Pewność co do orientacji seksualnej nie zależy ona od wieku. Pewnym można być wtedy, kiedy nie ma już wątpliwości, że pociąga nas ta sama płeć. Pojawiają się określone doznania psychiczne i seksualne. Nie szuka się wtedy żadnych porad, przekonani o swej odmiennej orientacji seksualnej, nie szukają seksuologów. Co nie znaczy, że łatwo się z nią godzą. Być gejem czy lesbijką to trudna droga życiowa. Otoczenie nie jest zbyt tolerancyjne. Jest się odbieranym jako inny, inna - i w kontaktach towarzyskich, i w zawodowych. W ostatnich badaniach przeprowadzonych w USA, większość gejów i lesbijek przyznaje, że doświadczyła dyskryminacyjnych gestów i zachowań. Jeśli w kraju, który uważamy za symbol wolności człowieka, tak się dzieje, co mówić o nas?
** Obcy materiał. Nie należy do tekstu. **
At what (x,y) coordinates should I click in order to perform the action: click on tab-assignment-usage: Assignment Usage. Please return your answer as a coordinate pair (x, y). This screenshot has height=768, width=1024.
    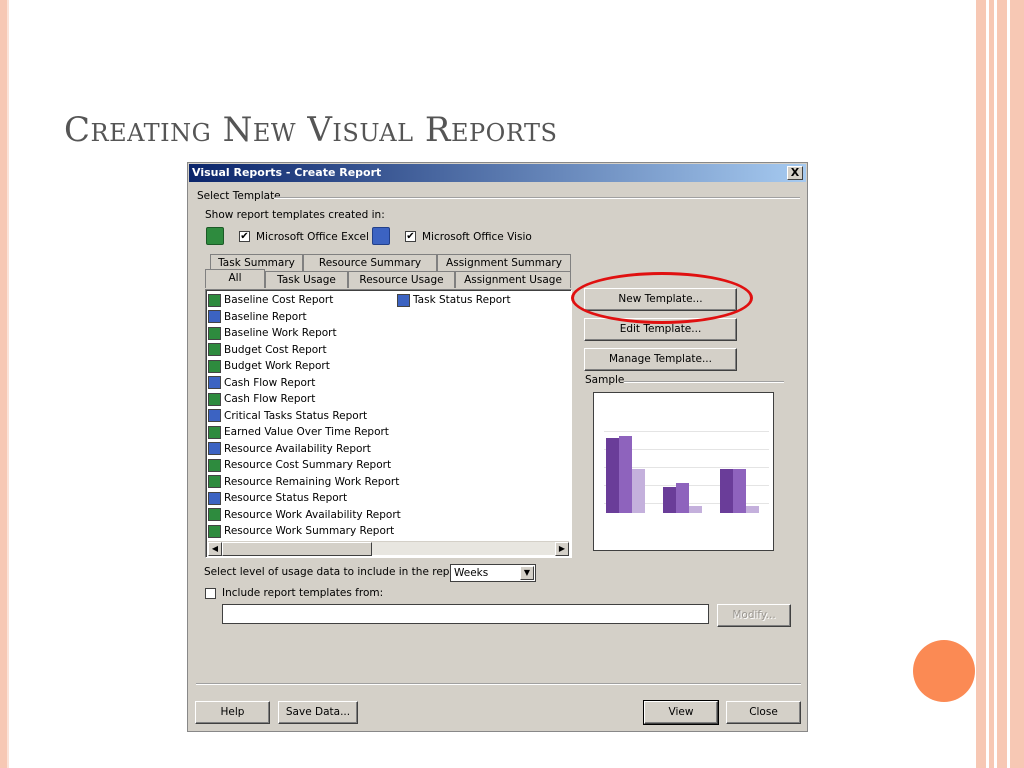
    Looking at the image, I should click on (513, 280).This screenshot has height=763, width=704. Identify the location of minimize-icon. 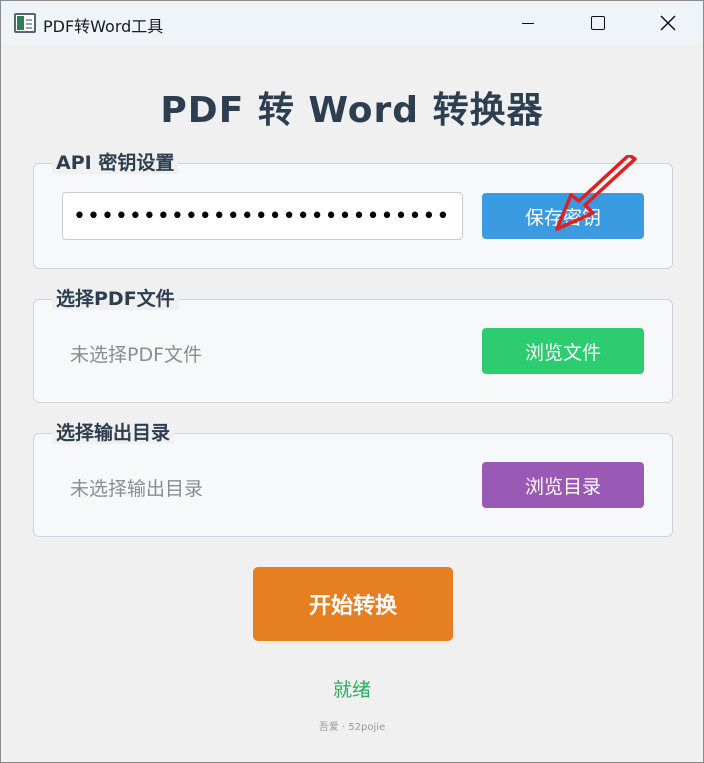
(528, 23).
Do końca ciągle nie jest jasne co decyduje o orientacji seksualnej. Wiadomo tylko, że 4 proc. populacji to homoseksualiści. Jedna z teorii mówi o wpływie genów, ale to nie jest do końca pewne. Decydują pewne wrodzone czynniki, ale w jakim zakresie i u ilu osób, nie wiemy.